My career has been injected with messy politics. I was a European Commission trainee when the UK voted to leave the EU. My first few years on the career ladder was working on Brexit within the UK Government. The next few years we’ve witnessed Black Lives Matter, COVID, the war in Ukraine, and now Gaza. I know there’s more that doesn’t get the attention either: Congo, Sudan, Yemen and others. Then of course there’s US politics, but that would require its own political essay.
There was also the changing regime in Bangladesh. Student protests turned into greater civil unrest. This eventually led to the unseating of the long term Prime Minister, Sheikh Hasina.
I was very anxious last year as to whether the situation would deteriorate into a military style dictatorship. For now, things have stabilised, but we will have to see how the elections go next year. I felt a fool for not knowing how authoritarian things had gotten under the last government. Political opponents were sent into a jailed ‘House of Mirrors’. People would simply disappear to be tortured and starved. The state would deny any knowledge of them.
I’ve also felt betrayed by British politics. A shift from a supposed left-wing government to one against workers, migrants and trans people leaves me feeling disgusted. Not only is it a failure of following ones own principles, it’s also politically dumb. People who vote Reform are not going to suddenly shift to Labour. Meanwhile, previous core voters like me are wondering whether I will ever vote for the party again, let alone at the next election.
This is probably the first time I’ve acknowledged how much political anger I have, and how much this has been weighing down in my body. I’ve had a pain in my throat for a good number of months. It’s a sign that I’ve not been able to truly express myself.
I believe that there will be big social change coming. It may not happen right away, but the increasing amount of societal friction will inevitably lead to a big change.
But in the meantime, it’s important that we take care of ourselves. For some of us that will mean becoming more vocal – going out and protesting and being more active. And for some of us, that will mean withdrawing, reflecting and observing.
I’m certainly more in the secondary category. The idea of attending protests honestly frightens me. Not because of violence, but because of the amount of overwhelming emotional energy. I’ve had to learn to accept that I’m a more sensitive soul, and my skills to make change are better placed elsewhere.

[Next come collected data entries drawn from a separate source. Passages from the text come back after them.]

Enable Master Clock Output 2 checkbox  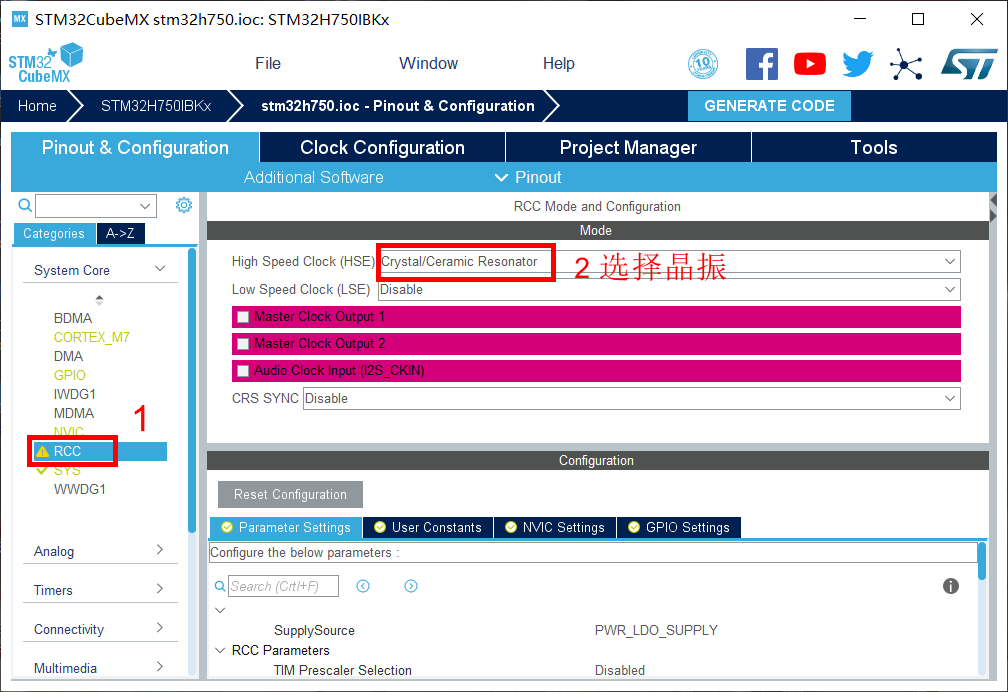point(243,344)
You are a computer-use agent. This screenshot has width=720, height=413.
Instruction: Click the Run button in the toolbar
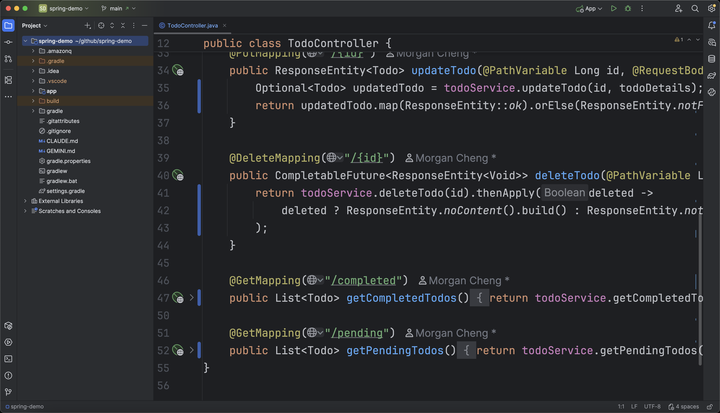tap(614, 8)
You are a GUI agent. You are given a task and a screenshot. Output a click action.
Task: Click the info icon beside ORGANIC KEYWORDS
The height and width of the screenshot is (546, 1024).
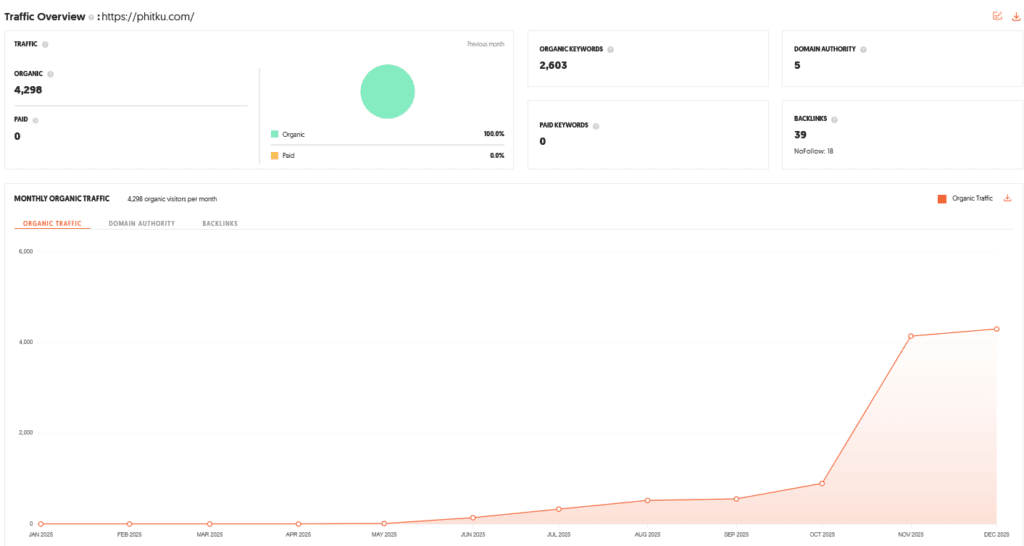tap(611, 49)
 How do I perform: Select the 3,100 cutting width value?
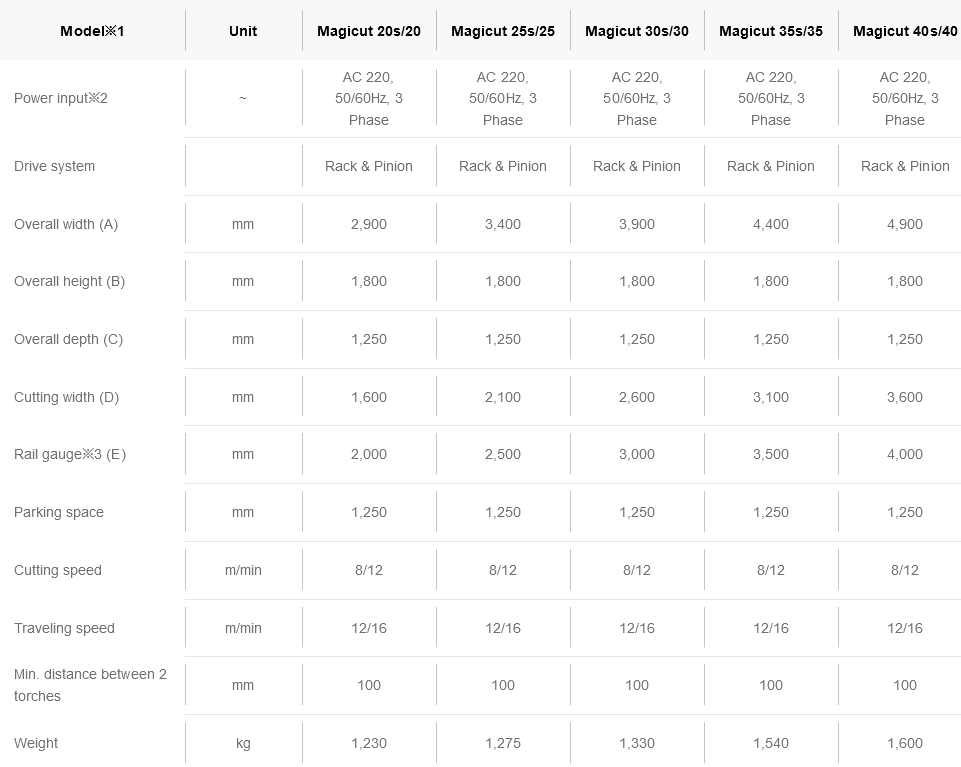point(771,397)
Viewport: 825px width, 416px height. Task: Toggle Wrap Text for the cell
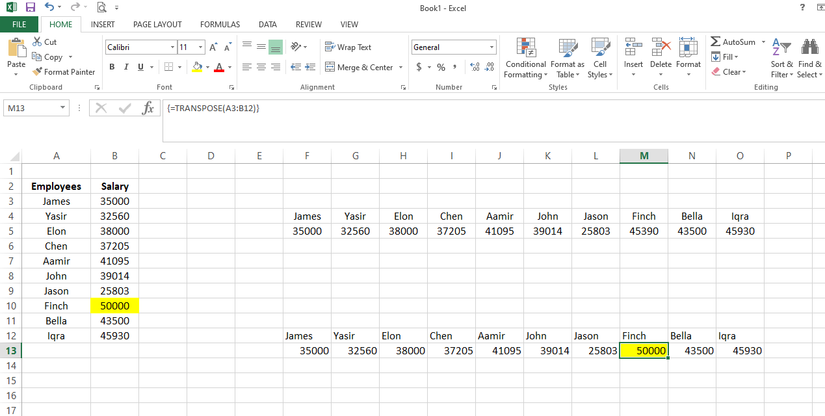pyautogui.click(x=347, y=47)
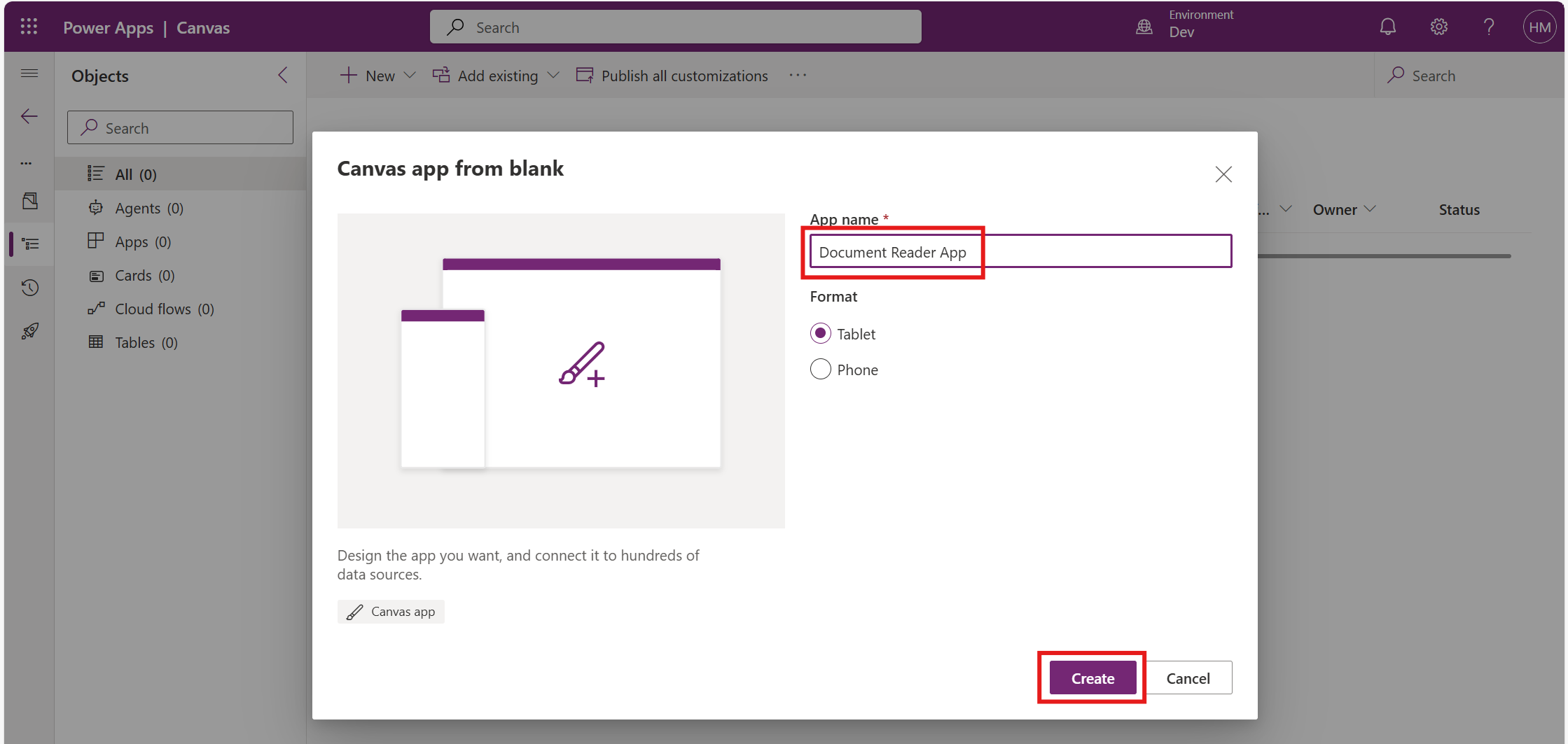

I do wish that this was valued more. There is an implicit expectation, particularly in activist spaces, that supporting causes means needing to be at public demonstrations. If you don’t turn up, it’s because you don’t care. Yet real societal change has required some of us to do the quieter, less vocal and visible work to really implement things.
Alas, I’ve also learnt is not to get too caught up in these details either. The Universal Law of Nature demonstrates that there is a higher working to this all. We do not need to fix the world’s problems on our own. At the same time, at an individual level we still can do good things. And good actions will lead to good outcomes for us and the world.
Truly letting go to something higher means accessing a deeper belief that we will reach a happier, more united society in the end. Many key activists who fought for equality never even saw these things realised in their lifetime. But that did not deter them from action.
So even in times of strife, we can live feeling happy and hopeful. We can both be connected to the pain in the world but still choose peace and contentment.
In many ways, this is the greatest form of protest.